Un régimen que llevaba ya 30 años en el poder y acumulaba grandes fracasos, que había sacrificado a miles de soldados en África con resultados dudosos y acababa de perder su principal fuente de subsidios, expulsa de golpe a otros 35.000 adversarios potenciales y los arroja a las costas de su enemigo, los convierte en cimarrones teledirigidos, que a partir de entonces financiarán al mismo Gobierno que oprime a sus familiares y les autoriza o no a volver a verlos, y además coloca a quienes quedan en la Isla en un escalón inferior de miseria y obediencia.

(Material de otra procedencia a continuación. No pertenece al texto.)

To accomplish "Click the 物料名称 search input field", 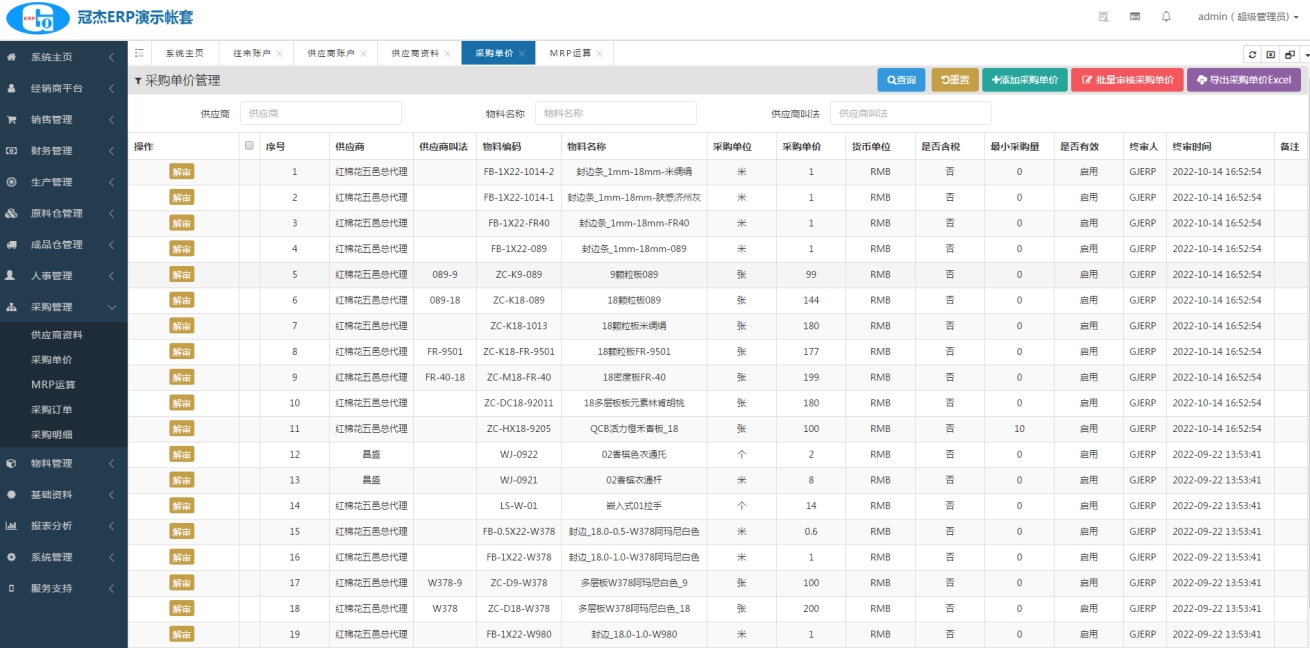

A pesar de las pocas luces que le asisten, Díaz-Canel ha comprendido esa verdad fundamental. La esencia del socialismo en Cuba no consiste en mejorar la educación, ni ampliar la asistencia médica ni mucho menos en elevar el nivel de vida o el consumo de la población. A la larga, todas esas son gaitas populistas para entretener a la galería, avances que conducen de nuevo al capitalismo. Véase, si no, lo que ocurrió en la antigua Unión Soviética y lo que sucede actualmente en China.
Para salvar al comunismo cubano —al menos durante 30 años más— es preciso otro "gran acto de creación colectiva", que en este caso contará con su esclarecido y sólido liderazgo. Díaz-Canel agita el espantajo de un nuevo "Periodo Especial" para que las masas tiemblen ante la perspectiva de los apagones y el bisté de frazada, pero en realidad parece que a él no le disgusta la idea de afrontar y culminar la magna empresa. Otra cosa es que logre ponerse a la altura de las circunstancias.
Socialismo o muerte. Valga la redundancia.